### [Try it]
From the line that includes "You are a GUI" to the last line of the records that follow, copy every line exactly and nothing more, omitting pictures.

———

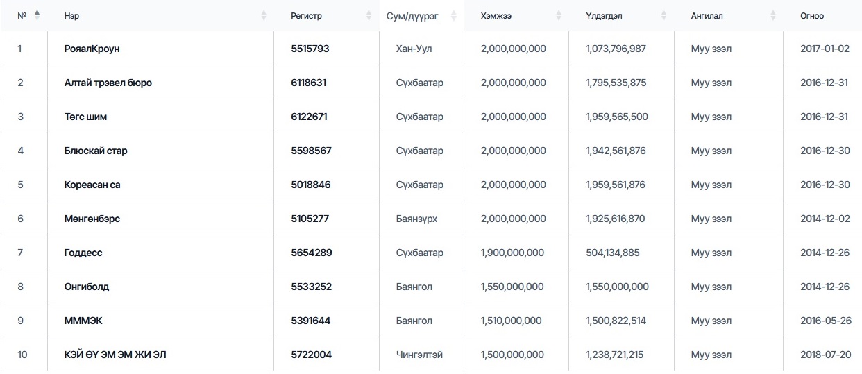Select Мөнгөнбэрс company name
This screenshot has width=862, height=374.
pyautogui.click(x=92, y=219)
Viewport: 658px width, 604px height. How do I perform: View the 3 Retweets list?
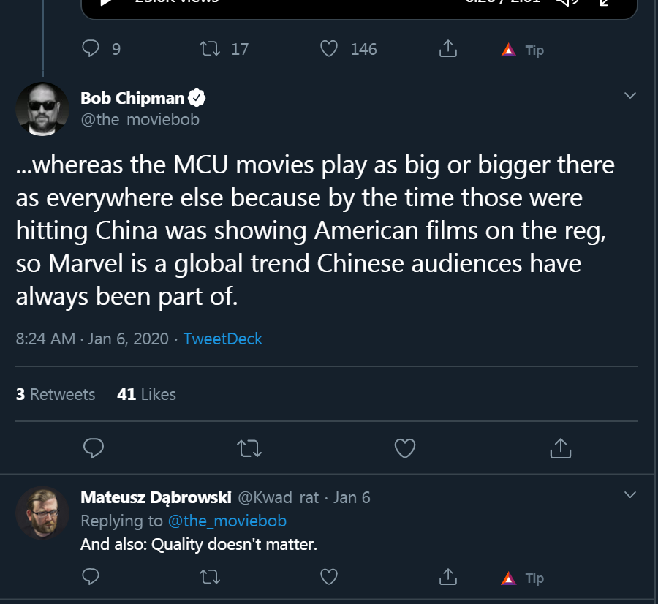[56, 394]
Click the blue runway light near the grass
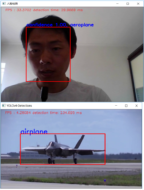144x190 pixels. (x=105, y=180)
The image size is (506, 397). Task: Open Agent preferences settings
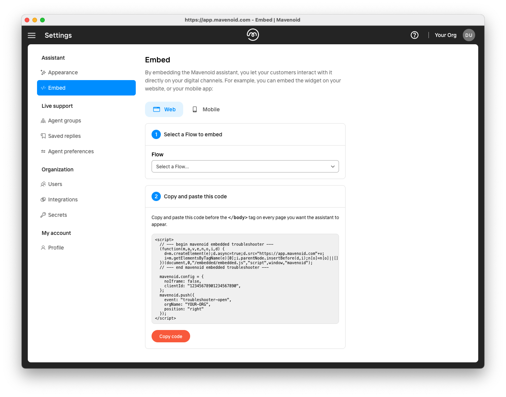pyautogui.click(x=71, y=151)
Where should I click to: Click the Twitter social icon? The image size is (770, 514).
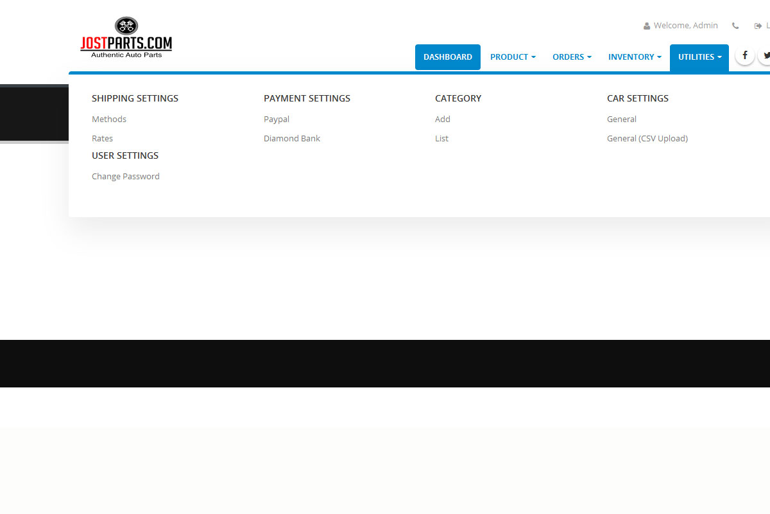click(766, 56)

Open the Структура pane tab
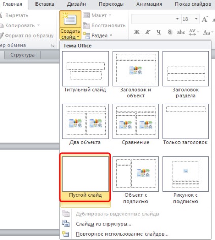tap(22, 55)
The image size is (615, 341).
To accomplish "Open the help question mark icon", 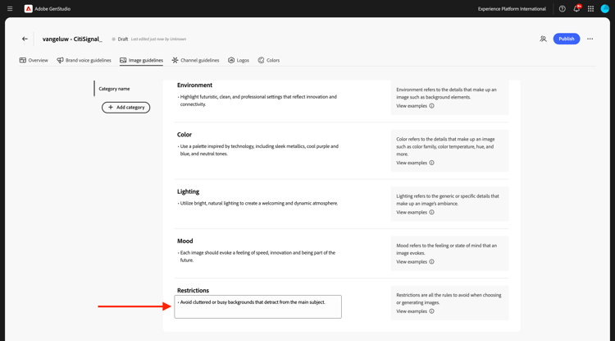I will coord(563,9).
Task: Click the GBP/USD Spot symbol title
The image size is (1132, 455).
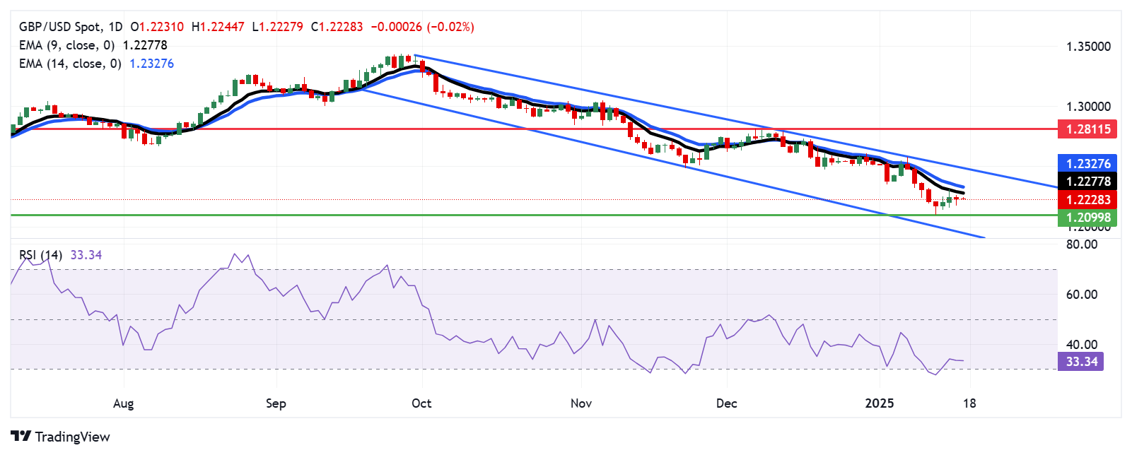Action: tap(59, 27)
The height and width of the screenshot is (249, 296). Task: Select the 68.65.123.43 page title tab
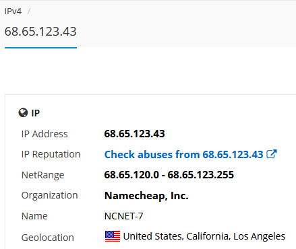click(40, 31)
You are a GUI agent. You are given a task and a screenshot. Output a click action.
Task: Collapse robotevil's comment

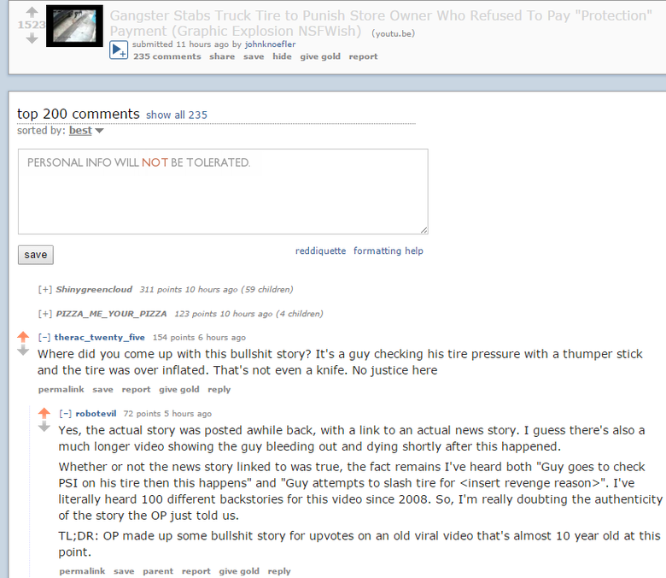point(65,413)
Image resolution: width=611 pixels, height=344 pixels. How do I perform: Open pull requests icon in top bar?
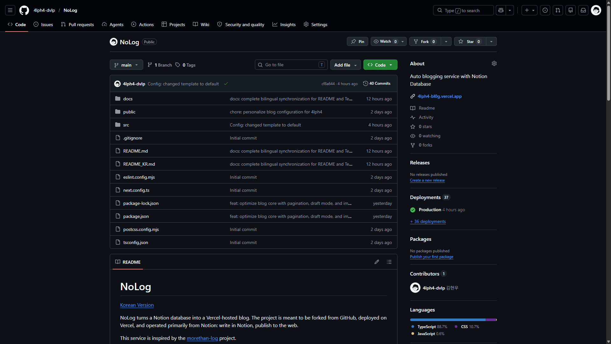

———

### [Reply to the exercise]
You are a GUI agent. You are given a task and a screenshot. Output a click action.
Task: Collapse robotevil's comment

point(65,413)
Image resolution: width=611 pixels, height=344 pixels. How do I perform: Open pull requests icon in top bar?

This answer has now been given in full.